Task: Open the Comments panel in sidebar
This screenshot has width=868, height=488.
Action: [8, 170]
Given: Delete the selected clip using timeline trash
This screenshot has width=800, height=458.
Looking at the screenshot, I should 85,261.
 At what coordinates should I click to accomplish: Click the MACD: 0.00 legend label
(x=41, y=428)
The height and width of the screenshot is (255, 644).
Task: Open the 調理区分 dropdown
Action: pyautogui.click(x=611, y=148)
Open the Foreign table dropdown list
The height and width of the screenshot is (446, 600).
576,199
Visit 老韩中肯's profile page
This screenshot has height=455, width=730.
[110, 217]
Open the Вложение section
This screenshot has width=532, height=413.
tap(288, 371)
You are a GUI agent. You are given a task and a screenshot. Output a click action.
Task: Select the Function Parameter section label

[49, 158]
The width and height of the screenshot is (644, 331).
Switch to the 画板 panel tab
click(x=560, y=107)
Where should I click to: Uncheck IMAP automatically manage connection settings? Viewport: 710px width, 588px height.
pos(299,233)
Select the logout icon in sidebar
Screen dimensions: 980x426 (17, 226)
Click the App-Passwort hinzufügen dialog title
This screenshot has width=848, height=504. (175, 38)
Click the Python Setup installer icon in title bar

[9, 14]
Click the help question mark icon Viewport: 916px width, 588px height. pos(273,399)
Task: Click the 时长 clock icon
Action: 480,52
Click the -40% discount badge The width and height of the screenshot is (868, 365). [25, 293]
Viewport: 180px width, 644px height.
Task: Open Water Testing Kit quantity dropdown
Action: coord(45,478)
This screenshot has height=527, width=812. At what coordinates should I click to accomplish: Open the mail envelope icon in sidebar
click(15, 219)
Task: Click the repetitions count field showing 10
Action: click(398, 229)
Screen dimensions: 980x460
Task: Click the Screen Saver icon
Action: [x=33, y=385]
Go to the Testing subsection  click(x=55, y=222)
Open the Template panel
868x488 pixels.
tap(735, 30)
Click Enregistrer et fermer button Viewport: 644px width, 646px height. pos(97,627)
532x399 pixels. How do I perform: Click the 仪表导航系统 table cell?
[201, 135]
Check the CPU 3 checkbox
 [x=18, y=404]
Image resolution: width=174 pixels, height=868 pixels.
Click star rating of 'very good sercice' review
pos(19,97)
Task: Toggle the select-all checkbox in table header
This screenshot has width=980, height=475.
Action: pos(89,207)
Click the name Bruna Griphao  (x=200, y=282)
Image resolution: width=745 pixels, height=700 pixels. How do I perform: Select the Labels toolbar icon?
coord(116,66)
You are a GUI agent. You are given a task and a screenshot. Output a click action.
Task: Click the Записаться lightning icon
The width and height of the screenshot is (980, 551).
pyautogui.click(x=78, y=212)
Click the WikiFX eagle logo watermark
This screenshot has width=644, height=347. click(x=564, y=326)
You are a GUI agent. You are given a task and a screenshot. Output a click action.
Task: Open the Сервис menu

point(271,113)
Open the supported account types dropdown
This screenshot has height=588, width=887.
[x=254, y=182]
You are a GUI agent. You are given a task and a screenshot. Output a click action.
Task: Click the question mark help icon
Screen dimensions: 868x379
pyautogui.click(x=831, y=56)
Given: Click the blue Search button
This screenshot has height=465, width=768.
__________
## WHAT THE TASK ASKS
In the listing above, find the line with "The height and width of the screenshot is (446, 600)." and the line with "The width and height of the screenshot is (644, 331).", then reproduce both and every line between them exactly.

## REPLY TO THE TASK
The height and width of the screenshot is (446, 600).
576,199
Visit 老韩中肯's profile page
This screenshot has height=455, width=730.
[110, 217]
Open the Вложение section
This screenshot has width=532, height=413.
tap(288, 371)
You are a GUI agent. You are given a task and a screenshot. Output a click action.
Task: Select the Function Parameter section label

[49, 158]
The width and height of the screenshot is (644, 331).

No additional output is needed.